Every record has to be written out exactly, with no line missing.

· · ·

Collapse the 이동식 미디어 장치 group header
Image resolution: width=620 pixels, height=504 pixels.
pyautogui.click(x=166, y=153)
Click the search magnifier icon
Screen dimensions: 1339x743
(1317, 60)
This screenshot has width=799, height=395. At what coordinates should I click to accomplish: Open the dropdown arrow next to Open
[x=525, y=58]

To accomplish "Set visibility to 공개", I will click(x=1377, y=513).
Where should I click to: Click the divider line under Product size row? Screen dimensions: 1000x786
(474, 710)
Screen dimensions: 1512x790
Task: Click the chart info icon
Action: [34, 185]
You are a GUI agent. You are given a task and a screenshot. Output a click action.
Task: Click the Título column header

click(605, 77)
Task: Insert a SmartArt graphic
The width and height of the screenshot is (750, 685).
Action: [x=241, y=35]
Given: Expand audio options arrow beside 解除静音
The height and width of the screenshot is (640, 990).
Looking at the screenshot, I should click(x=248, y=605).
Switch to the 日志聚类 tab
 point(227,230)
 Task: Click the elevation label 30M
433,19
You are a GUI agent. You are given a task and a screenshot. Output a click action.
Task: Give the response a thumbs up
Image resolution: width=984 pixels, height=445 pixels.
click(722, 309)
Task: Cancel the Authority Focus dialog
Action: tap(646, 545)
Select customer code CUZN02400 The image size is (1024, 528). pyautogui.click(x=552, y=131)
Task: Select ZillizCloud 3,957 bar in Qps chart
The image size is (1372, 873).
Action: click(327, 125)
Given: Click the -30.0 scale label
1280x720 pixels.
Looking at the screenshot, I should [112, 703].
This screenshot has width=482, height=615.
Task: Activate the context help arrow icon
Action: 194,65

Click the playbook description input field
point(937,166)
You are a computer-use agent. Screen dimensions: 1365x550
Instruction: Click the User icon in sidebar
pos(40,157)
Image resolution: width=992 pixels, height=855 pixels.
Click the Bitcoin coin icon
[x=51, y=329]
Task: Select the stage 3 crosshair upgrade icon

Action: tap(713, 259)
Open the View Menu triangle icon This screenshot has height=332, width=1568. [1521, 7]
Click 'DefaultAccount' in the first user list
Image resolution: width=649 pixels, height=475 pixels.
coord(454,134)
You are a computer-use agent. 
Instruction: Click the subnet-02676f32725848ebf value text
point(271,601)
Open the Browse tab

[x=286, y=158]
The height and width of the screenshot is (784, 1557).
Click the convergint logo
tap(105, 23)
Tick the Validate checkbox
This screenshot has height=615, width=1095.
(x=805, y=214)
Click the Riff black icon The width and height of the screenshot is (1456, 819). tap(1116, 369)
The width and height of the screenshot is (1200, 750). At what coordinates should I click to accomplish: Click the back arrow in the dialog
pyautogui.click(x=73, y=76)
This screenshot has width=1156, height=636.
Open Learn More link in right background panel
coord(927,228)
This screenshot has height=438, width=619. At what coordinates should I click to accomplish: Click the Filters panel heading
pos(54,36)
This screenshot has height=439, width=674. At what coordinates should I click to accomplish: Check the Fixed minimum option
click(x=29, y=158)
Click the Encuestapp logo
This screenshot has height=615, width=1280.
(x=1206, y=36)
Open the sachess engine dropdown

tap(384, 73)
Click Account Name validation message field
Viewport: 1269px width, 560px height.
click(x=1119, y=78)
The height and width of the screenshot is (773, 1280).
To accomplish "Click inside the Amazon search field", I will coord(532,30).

· · ·

- **Answer for the task**:
Collapse the 이동식 미디어 장치 group header
Image resolution: width=620 pixels, height=504 pixels.
pyautogui.click(x=166, y=153)
Click the search magnifier icon
Screen dimensions: 1339x743
(1317, 60)
This screenshot has width=799, height=395. At what coordinates should I click to accomplish: Open the dropdown arrow next to Open
[x=525, y=58]

To accomplish "Set visibility to 공개", I will click(x=1377, y=513).
Where should I click to: Click the divider line under Product size row? Screen dimensions: 1000x786
(474, 710)
Screen dimensions: 1512x790
Task: Click the chart info icon
Action: [34, 185]
You are a GUI agent. You are given a task and a screenshot. Output a click action.
Task: Click the Título column header

click(605, 77)
Task: Insert a SmartArt graphic
The width and height of the screenshot is (750, 685).
Action: [x=241, y=35]
Given: Expand audio options arrow beside 解除静音
The height and width of the screenshot is (640, 990).
Looking at the screenshot, I should click(x=248, y=605).
Switch to the 日志聚类 tab
 point(227,230)
 Task: Click the elevation label 30M
433,19
You are a GUI agent. You are given a task and a screenshot. Output a click action.
Task: Give the response a thumbs up
Image resolution: width=984 pixels, height=445 pixels.
click(722, 309)
Task: Cancel the Authority Focus dialog
Action: tap(646, 545)
Select customer code CUZN02400 The image size is (1024, 528). pyautogui.click(x=552, y=131)
Task: Select ZillizCloud 3,957 bar in Qps chart
The image size is (1372, 873).
Action: click(327, 125)
Given: Click the -30.0 scale label
1280x720 pixels.
Looking at the screenshot, I should [112, 703].
This screenshot has width=482, height=615.
Task: Activate the context help arrow icon
Action: 194,65

Click the playbook description input field
point(937,166)
You are a computer-use agent. Screen dimensions: 1365x550
Instruction: Click the User icon in sidebar
pos(40,157)
Image resolution: width=992 pixels, height=855 pixels.
Click the Bitcoin coin icon
[x=51, y=329]
Task: Select the stage 3 crosshair upgrade icon

Action: tap(713, 259)
Open the View Menu triangle icon This screenshot has height=332, width=1568. [1521, 7]
Click 'DefaultAccount' in the first user list
Image resolution: width=649 pixels, height=475 pixels.
coord(454,134)
You are a computer-use agent. 
Instruction: Click the subnet-02676f32725848ebf value text
point(271,601)
Open the Browse tab

[x=286, y=158]
The height and width of the screenshot is (784, 1557).
Click the convergint logo
tap(105, 23)
Tick the Validate checkbox
This screenshot has height=615, width=1095.
(x=805, y=214)
Click the Riff black icon The width and height of the screenshot is (1456, 819). tap(1116, 369)
The width and height of the screenshot is (1200, 750). At what coordinates should I click to accomplish: Click the back arrow in the dialog
pyautogui.click(x=73, y=76)
This screenshot has width=1156, height=636.
Open Learn More link in right background panel
coord(927,228)
This screenshot has height=438, width=619. At what coordinates should I click to accomplish: Click the Filters panel heading
pos(54,36)
This screenshot has height=439, width=674. At what coordinates should I click to accomplish: Check the Fixed minimum option
click(x=29, y=158)
Click the Encuestapp logo
This screenshot has height=615, width=1280.
(x=1206, y=36)
Open the sachess engine dropdown

tap(384, 73)
Click Account Name validation message field
Viewport: 1269px width, 560px height.
click(x=1119, y=78)
The height and width of the screenshot is (773, 1280).
To accomplish "Click inside the Amazon search field", I will coord(532,30).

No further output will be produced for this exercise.